Marching 22 Kilometres a Day
Heroes Remember
Marching 22 Kilometres a Day
I think it was the 9th of January,
we marched for 37 days. And there was snow
on the ground and we slept in barns.
One night especially we had a long
ways to go for a barn, I think it was about
10 o’clock and we’d been marching.
They expected us to march 22 kilometres a day,
that’s what they said so that would be about
12 miles a day or 10 miles a day.
We’d come to these farms and at dinner time
we would stop and steal rabbits and cook
them up and we’d have a little fire going
to dry our socks so as to speak and
we had a kettle with a rabbit in and this
one farmer he said, “All my rabbits are gone!”
And the officer in charge said,
“They got to eat!” You know we thought
they’d shoot us eh?
And one other place we stopped he was
re-patriated from Canada and that night we
had cabbage and ham, you know.
The next morning we had porridge,
rolled oats anyhow, milk on it.
And he said they treated me good in Canada
so this little village was behind him so ya,
little different things.
We got up and milked cows one night,
early in the morning and some of the guys
had no idea how to work that machine.
And a lot of the barns we slept in had grain.
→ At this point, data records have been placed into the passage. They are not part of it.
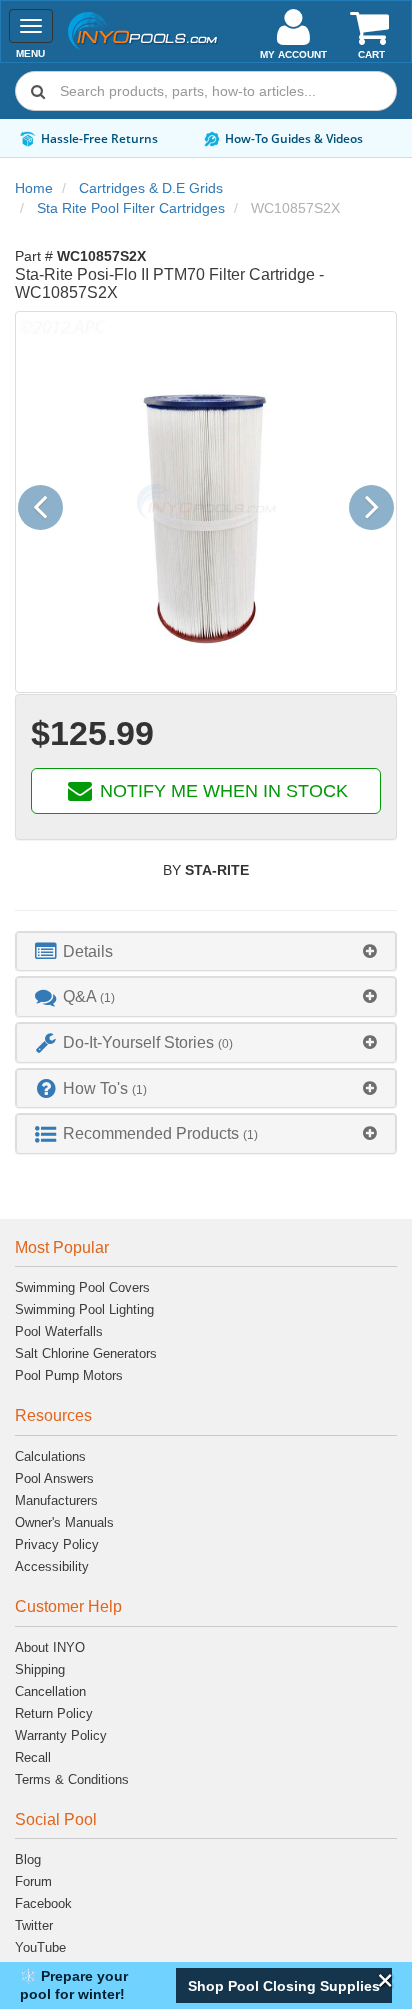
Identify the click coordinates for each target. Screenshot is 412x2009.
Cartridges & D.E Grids (151, 188)
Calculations (50, 1456)
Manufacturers (56, 1500)
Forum (33, 1881)
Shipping (40, 1669)
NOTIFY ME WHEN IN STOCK (221, 791)
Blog (28, 1859)
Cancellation (50, 1691)
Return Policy (54, 1713)
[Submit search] (38, 91)
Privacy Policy (57, 1544)
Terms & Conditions (72, 1779)
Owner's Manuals (64, 1522)
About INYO (50, 1647)
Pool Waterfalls (59, 1331)
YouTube (40, 1947)
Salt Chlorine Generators (86, 1353)
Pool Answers (54, 1478)
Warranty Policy (61, 1735)
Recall (33, 1757)
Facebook (43, 1903)
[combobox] (206, 91)
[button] (284, 1985)
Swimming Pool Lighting (84, 1309)
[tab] (206, 951)
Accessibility (52, 1566)
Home (34, 188)
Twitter (34, 1925)
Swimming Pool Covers (82, 1287)
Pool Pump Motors (69, 1375)
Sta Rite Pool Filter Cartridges (131, 208)
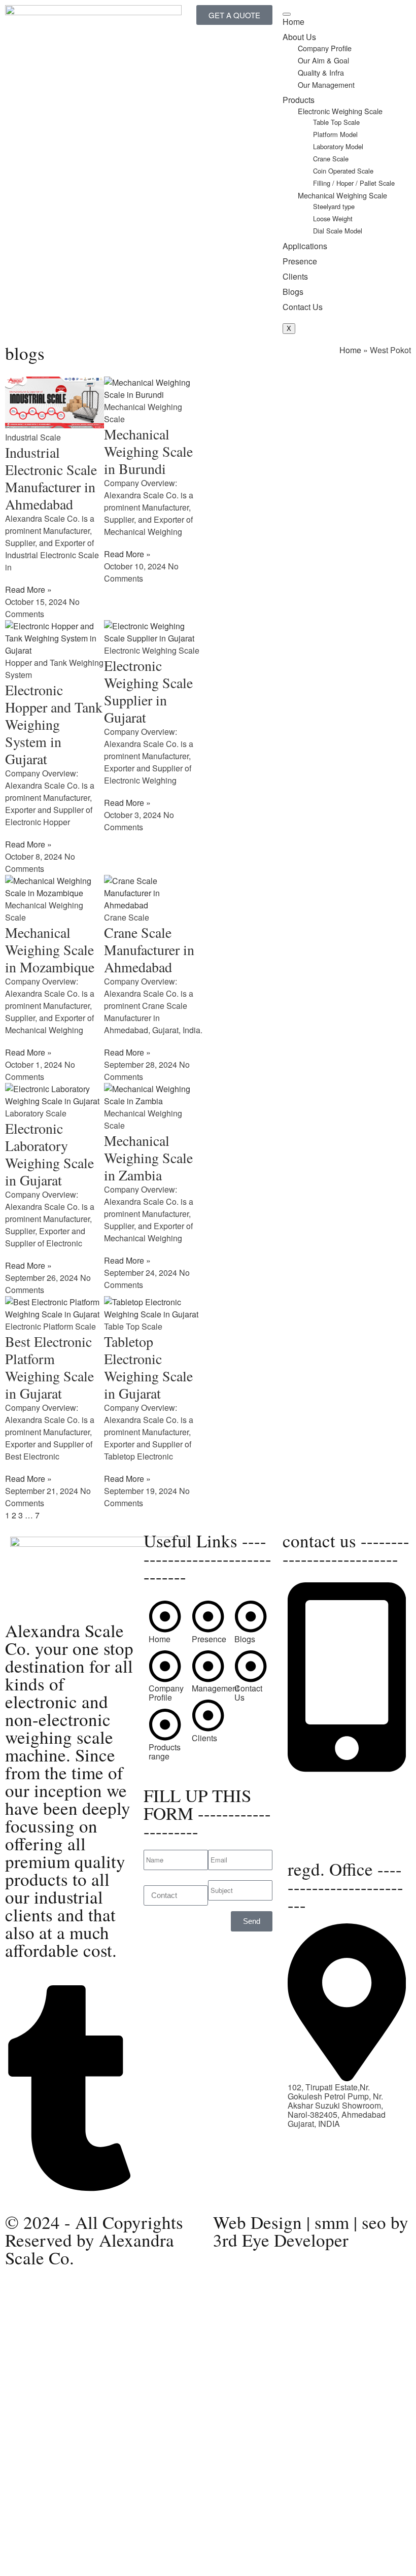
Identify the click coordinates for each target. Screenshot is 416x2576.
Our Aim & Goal (323, 60)
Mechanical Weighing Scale (342, 195)
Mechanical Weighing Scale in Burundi (148, 451)
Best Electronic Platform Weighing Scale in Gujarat (49, 1367)
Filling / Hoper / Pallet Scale (354, 183)
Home (293, 21)
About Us (299, 37)
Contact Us (303, 307)
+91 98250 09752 (319, 1778)
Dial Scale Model (337, 230)
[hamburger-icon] (287, 14)
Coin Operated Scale (343, 171)
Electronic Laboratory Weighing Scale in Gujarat (49, 1154)
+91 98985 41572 (319, 1796)
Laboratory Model (338, 146)
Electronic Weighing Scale (340, 111)
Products (299, 100)
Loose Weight (333, 218)
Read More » (28, 589)
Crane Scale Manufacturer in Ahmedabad (149, 949)
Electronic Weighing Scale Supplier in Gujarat (148, 691)
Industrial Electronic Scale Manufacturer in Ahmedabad (51, 478)
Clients (295, 276)
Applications (305, 246)
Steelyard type (335, 206)
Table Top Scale (336, 122)
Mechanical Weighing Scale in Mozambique (49, 949)
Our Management (326, 84)
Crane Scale (331, 158)
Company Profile (325, 48)
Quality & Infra (321, 72)
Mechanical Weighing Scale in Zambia (148, 1157)
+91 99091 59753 (319, 1787)
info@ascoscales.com (335, 1826)
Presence (300, 261)
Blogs (293, 291)
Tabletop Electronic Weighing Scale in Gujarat (148, 1367)
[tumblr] (69, 2188)
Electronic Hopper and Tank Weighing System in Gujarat (53, 724)
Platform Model (335, 134)
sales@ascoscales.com (330, 1835)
They done a lot of their thrashing in the
wintertime. They would put it in their barns
and then thrash it and we would shell out
wheat and fill our pockets with that and,
I don’t know, we got along pretty good.
We were at Stalag 2-D at that time and
that’s close to Stettin and we could hear the
Russian gunfire or the German gunfire,
whoever it was and Red Cross,
you’re not allowed to leave your prison
camp in advancing army, you know,
enemy advancing army so that’s what the
march was about. We stopped at a place,
Sandbostel was the name of the place,
it was I guess a hospital,
I have no idea what they said it was but
anyhow we stayed there for about
two or three days. And we were marching
in civilians and they were just nothing but
just skin and bones. Their lips swollen and
somebody would be smoking a cigarette and
they’d ask for it and they would go to reach
for it and he had no coordination,
they would fall right over.
And some of them were brought in.
In Germany when they hauled manure out to
the farm they’d lay a railroad track or track and
they’d have gondolas they’d dump it instead
of going out with a wagon and whatnot
and they were bringing some of them
in and they would just dump them and
drag them in. And that night when they
were feeding them, they brought out this
(inaudible) of soup or whatever it was and
they rushed and upset it and anyhow the next
morning somebody said there was eight
hundred, somebody said twelve hundred but
they were piled like cord wood alongside
the building and about 10 o’clock a team and
wagon come along and throwing these bodies in.